Google users will be able to search by talking to a computer or dropping an image in the search box, the company said Tuesday at Inside Search, an event in San Francisco. Google will also pre-load the Web pages it predicts users are most likely to click to save two to five seconds during a search.

“Search is at the core of our business,” said Alan Eustace, senior vice president of knowledge at Google. “The investment levels are continuing and increasing.”

His title – head of knowledge, not search – is new after a reorganization directed by Larry Page, Google’s chief executive, and reflects a shift in focus at the company.

“The reason I think Larry both created the title of knowledge and also put me in this position is that his view of search is just much broader than just a query or finding a page somewhere,” Mr. Eustace said. “His view is Google should be much better at helping people understand the world, and he thought search was just too narrow.”

Google has offered voice search on mobile phones, but now users of Google’s Chrome browser will also be able to speak search queries to their computers. At the event, for example, Google demonstrated that the search engine understands the difference between Worcester, Mass., and Wooster College, words that sound the same but are spelled differently.

Google users will also be able to search by image, if they can’t remember where they were in a vacation photo or don’t know which country a flag belongs to, for instance. They can paste the Web address of an image, upload a photo from their desktops, drag and drop an image into the search box or use Chrome or Firefox extensions.

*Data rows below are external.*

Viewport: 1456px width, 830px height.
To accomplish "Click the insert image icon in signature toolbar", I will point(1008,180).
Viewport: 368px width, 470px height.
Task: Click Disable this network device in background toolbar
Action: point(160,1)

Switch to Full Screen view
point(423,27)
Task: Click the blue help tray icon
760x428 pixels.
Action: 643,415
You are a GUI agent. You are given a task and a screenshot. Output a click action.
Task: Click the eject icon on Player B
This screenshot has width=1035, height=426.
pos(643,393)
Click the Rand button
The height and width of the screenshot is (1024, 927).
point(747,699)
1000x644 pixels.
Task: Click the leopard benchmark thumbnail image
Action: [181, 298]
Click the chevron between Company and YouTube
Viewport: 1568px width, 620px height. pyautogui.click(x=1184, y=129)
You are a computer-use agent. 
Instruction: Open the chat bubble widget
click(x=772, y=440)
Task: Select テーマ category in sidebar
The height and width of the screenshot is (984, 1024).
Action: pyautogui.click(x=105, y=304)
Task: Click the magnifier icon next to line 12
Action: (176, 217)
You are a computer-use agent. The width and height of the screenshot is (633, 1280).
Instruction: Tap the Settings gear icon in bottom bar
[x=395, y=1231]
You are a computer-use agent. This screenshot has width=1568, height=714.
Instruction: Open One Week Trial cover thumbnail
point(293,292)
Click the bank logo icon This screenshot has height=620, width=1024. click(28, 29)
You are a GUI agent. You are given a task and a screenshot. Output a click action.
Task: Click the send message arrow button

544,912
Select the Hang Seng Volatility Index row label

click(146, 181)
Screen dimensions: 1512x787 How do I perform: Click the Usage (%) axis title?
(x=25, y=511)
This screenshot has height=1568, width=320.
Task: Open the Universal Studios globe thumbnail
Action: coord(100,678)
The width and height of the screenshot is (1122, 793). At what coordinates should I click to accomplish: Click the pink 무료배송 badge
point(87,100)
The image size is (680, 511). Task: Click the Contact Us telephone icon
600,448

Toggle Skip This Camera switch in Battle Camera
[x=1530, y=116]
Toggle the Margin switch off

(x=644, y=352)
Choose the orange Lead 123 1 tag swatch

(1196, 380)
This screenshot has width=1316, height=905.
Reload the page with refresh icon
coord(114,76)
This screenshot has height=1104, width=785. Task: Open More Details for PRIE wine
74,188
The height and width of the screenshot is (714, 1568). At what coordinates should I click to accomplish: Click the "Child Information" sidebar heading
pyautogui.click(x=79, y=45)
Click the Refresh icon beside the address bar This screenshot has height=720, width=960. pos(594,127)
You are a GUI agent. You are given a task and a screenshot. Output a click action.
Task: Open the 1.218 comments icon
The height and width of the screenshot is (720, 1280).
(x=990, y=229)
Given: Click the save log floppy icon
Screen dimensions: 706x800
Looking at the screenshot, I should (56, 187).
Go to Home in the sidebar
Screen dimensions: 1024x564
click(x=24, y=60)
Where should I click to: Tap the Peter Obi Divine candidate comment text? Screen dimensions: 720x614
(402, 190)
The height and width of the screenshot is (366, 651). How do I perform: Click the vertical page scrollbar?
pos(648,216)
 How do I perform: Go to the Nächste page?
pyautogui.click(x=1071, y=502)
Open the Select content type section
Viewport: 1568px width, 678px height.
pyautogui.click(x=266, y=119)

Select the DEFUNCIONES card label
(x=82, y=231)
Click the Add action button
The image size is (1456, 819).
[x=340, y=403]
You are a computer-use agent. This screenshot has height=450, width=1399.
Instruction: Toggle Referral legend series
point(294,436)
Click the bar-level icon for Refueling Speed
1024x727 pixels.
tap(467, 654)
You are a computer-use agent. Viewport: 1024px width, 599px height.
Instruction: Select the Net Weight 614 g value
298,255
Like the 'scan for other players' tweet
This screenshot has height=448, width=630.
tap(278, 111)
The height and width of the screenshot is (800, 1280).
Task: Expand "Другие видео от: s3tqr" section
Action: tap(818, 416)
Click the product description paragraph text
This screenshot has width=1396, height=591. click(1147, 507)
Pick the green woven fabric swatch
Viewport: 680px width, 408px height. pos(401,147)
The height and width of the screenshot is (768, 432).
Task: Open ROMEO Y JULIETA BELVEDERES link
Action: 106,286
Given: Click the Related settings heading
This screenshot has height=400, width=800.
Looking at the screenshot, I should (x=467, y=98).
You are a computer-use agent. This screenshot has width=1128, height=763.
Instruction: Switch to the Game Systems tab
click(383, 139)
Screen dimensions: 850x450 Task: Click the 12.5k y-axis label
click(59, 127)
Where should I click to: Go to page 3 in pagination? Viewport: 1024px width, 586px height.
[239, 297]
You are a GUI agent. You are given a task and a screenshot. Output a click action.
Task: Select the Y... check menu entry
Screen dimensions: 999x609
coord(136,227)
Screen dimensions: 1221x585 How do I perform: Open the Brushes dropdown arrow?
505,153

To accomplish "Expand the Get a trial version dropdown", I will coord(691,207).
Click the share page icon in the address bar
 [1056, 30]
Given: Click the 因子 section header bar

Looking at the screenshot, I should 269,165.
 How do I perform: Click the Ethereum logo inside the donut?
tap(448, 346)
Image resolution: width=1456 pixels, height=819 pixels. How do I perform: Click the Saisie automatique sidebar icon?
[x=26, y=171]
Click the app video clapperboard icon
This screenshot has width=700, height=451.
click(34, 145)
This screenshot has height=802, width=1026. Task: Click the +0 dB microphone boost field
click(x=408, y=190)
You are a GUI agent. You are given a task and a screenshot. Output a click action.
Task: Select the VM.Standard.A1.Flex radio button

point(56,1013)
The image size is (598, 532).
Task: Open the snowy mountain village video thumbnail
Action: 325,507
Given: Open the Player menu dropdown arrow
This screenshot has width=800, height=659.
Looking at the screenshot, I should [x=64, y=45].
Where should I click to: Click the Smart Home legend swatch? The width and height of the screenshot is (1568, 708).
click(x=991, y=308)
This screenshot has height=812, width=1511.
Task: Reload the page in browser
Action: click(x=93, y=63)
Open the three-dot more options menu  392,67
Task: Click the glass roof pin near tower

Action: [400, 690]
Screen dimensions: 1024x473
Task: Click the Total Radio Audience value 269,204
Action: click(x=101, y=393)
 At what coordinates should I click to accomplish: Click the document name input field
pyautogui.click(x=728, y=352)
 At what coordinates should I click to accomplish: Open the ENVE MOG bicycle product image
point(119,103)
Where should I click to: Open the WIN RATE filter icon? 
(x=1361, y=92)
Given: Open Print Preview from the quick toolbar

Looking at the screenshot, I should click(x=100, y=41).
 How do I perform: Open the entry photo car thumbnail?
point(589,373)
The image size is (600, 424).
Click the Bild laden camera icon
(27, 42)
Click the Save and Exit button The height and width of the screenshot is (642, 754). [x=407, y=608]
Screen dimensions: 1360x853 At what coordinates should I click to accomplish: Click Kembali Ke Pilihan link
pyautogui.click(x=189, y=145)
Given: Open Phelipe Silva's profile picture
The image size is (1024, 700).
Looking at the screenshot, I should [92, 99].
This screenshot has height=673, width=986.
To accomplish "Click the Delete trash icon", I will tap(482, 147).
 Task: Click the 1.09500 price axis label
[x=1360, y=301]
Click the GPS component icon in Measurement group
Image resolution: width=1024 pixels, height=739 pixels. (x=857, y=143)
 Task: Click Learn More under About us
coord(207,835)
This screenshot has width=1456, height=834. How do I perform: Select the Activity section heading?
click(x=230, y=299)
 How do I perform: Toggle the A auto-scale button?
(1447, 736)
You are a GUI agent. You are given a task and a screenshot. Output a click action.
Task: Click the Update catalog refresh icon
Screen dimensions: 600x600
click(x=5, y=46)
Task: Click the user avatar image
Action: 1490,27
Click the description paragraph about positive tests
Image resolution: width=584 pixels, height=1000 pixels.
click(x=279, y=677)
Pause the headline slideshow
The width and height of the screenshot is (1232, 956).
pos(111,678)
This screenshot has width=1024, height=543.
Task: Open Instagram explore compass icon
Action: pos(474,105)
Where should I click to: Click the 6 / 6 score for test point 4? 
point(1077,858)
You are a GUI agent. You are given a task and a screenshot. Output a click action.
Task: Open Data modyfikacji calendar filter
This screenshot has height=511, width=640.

Google analyzes the fundamental features of the image, like lines and shapes, and matches it with results in its database of images. That means that it will likely recognize the Empire State Building but not someone’s home, for instance. It will not use face recognition except when the picture is of a celebrity and already exists on the public Web.

Google also introduced Instant Pages, which pre-loads likely search results so that when someone clicks on a Web page, it loads a few seconds faster than it used to.

“All this time goes back to humanity for them to go back to their quest for knowledge and search some more,” said Amit Singhal, a Google fellow who leads search engineering.

Instant Pages will be available this week in the beta version of Chrome, and the programming code is available so other browsers can incorporate it, Mr. Singhal said.

Google also announced a few small updates to mobile search, which has been growing rapidly, particularly during lunch hour, evenings and weekends, when people are away from their computers, as we have written about. The updates include the ability to do local searches, like for restaurants, from the homepage of the mobile search box and to see the locations change on the map as users scroll through results.